Risk Level: low — This is a routine filing for corporate updates and financial statements, not indicating any immediate operational or financial distress.

Key Players & Entities

  • Calidi Biotherapeutics, Inc. (company) — Registrant
  • First Light Acquisition Group, Inc. (company) — Former company name
  • February 28, 2024 (date) — Date of earliest event reported
  • Delaware (jurisdiction) — State of incorporation
  • San Diego, California (location) — Business address

FAQ

What specific amendments were made to Calidi Biotherapeutics' articles of incorporation or bylaws?

The filing indicates amendments were made, but the specific details of these amendments are not provided in the provided text excerpt. Further review of the full filing would be necessary.
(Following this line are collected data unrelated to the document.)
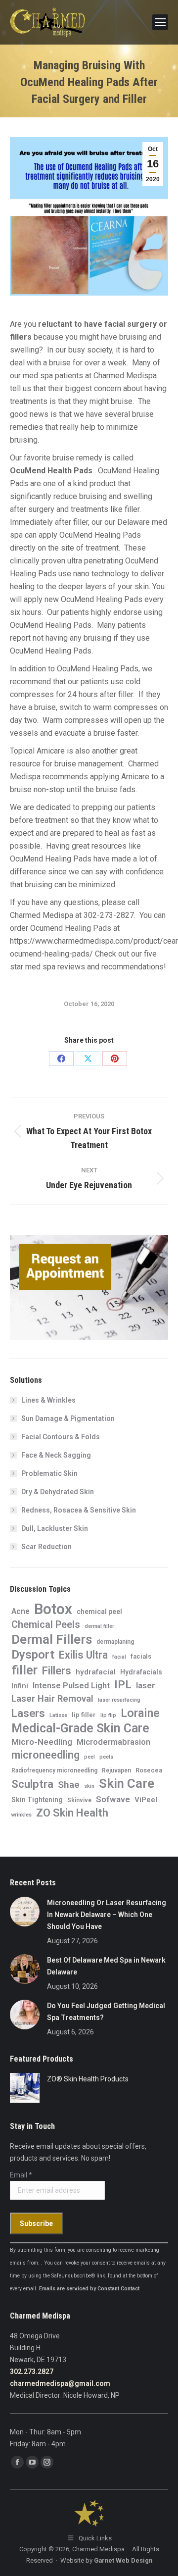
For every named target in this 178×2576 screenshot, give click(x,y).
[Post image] (25, 1911)
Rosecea (148, 1770)
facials (141, 1656)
What is the significance of the former company name, First Light Acquisition Group, Inc.?

Calidi Biotherapeutics, Inc. was formerly known as First Light Acquisition Group, Inc., indicating a name change occurred on April 6, 2021.

What is Calidi Biotherapeutics' primary industry?

Calidi Biotherapeutics, Inc. operates in the BIOLOGICAL PRODUCTS (NO DIAGNOSTIC SUBSTANCES) sector, with SIC code 2836.

When was the earliest event reported in this 8-K filing?

The earliest event reported in this 8-K filing occurred on February 28, 2024.

Where are Calidi Biotherapeutics' principal executive offices located?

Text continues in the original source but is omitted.